### Text block
____________
Why it’s time to rethink Goodwill Accounting
In July 2019, the FASB issued an invitation to comment on the subsequent accounting for goodwill resulting from business combinations. The FASB performs such evaluations when they expect that “either:
- the expected improvement in the quality of information provided to users—the benefit—justifies the cost of preparing, auditing, and providing that information or
- reduced cost can be obtained in a manner that does not diminish the quality of information.” (excerpt from FASB invitation to comment dated July 9, 2019 File reference number 2019-720
In the case of accounting for goodwill, it is indeed time to reevaluate the current process of treating goodwill as an indefinite-lived asset because the current treatment results in a lag in the recognition of the reduction of the value of goodwill and is thus not as meaningful as potential other methods (i.e. there is an expected improvement in quality of information provided to users). There are also additional considerations resulting in the significant changes in the global business environment which have occurred over the last 20 years, specifically, tech companies are now a signification contribution to the economy which has resulted in start-up companies making up a larger proportion of businesses. As the composition of the economy contains more start-ups and tech companies, which include characteristics such as riskier and more frequent acquisition activity, along with new products and services which behave unlike any other in history, the application of current goodwill assumptions may not be relevant or accurate. This article briefly explains the transparency weaknesses inherent in the current model which is exacerbated by the new start-up environment and proposes an alternative method through the following questions:
- Is the current impairment test method sufficient to provide transparency to investors regarding the value of the asset?
- What is the best approach to recognizing reductions of goodwill in lieu of an impairment-only model?
- Should there be any other considerations given the significant shift in businesses from manufacturing to tech companies?
Question 1 – Is the current impairment test method sufficient to provide transparency to investors regarding the value of the asset?
First, a brief reminder of the current prescribed impairment evaluation process. Goodwill is tested annually for impairment using a “Step 0” analysis, which is meant to allow a company to perform a qualitative analysis to identify whether any impairment indicators exist prior to performing extensive quantitative analyses. If impairment indicators exist, the company is to perform a full impairment test, which essentially consists of assessing whether the fair value of the existing goodwill is below the carrying value and thus requires impairment.
____________
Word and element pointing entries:
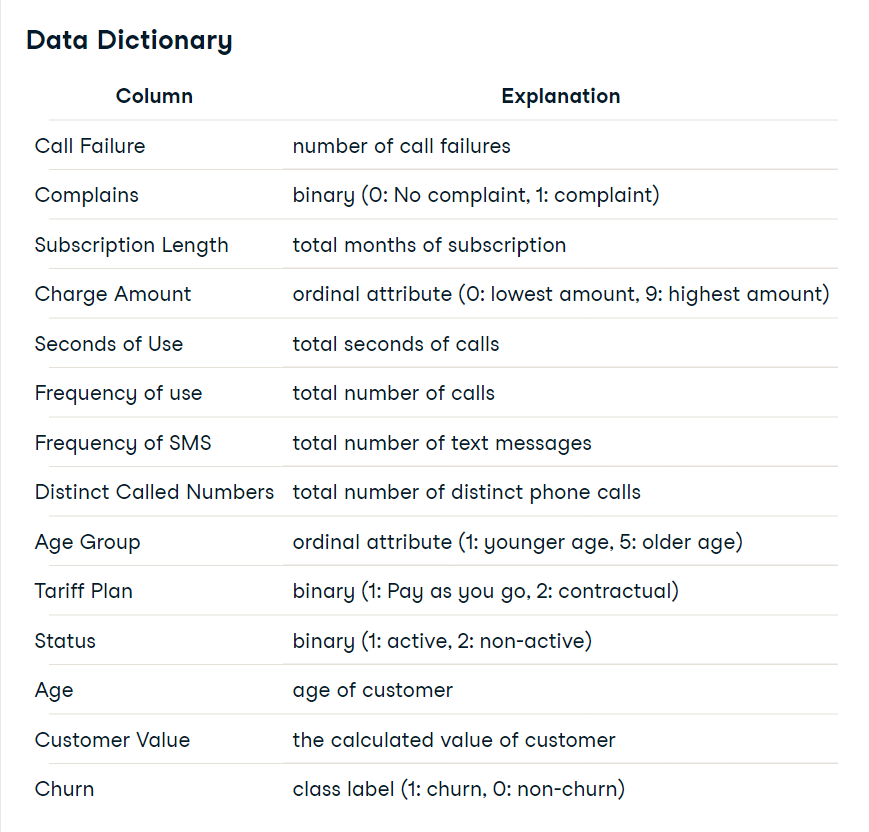Viewport: 869px width, 832px height.
Task: Click the Complains row label
Action: pyautogui.click(x=86, y=195)
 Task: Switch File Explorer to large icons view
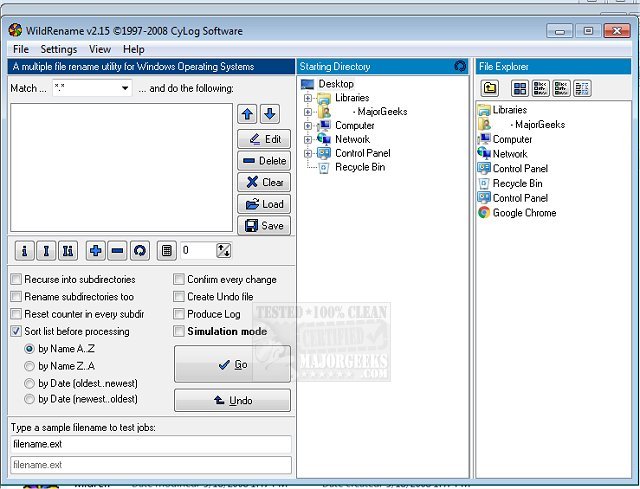520,89
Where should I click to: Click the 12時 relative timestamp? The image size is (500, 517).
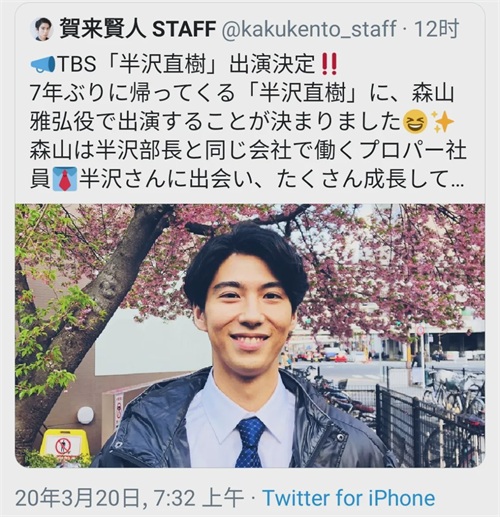pos(437,29)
____________
### Task A
In the goodwill accounting article, in what month and year did the FASB issue its invitation to comment on the subsequent accounting for goodwill?
### Task B
List each question the goodwill accounting article says it will use to propose an alternative method.
### Task C
Quote the goodwill accounting article between "First, a brief" and "thus requires impairment.", inclusive.

### Full answer A
July 2019

### Full answer B
- Is the current impairment test method sufficient to provide transparency to investors regarding the value of the asset?
- What is the best approach to recognizing reductions of goodwill in lieu of an impairment-only model?
- Should there be any other considerations given the significant shift in businesses from manufacturing to tech companies?

### Full answer C
First, a brief reminder of the current prescribed impairment evaluation process. Goodwill is tested annually for impairment using a “Step 0” analysis, which is meant to allow a company to perform a qualitative analysis to identify whether any impairment indicators exist prior to performing extensive quantitative analyses. If impairment indicators exist, the company is to perform a full impairment test, which essentially consists of assessing whether the fair value of the existing goodwill is below the carrying value and thus requires impairment.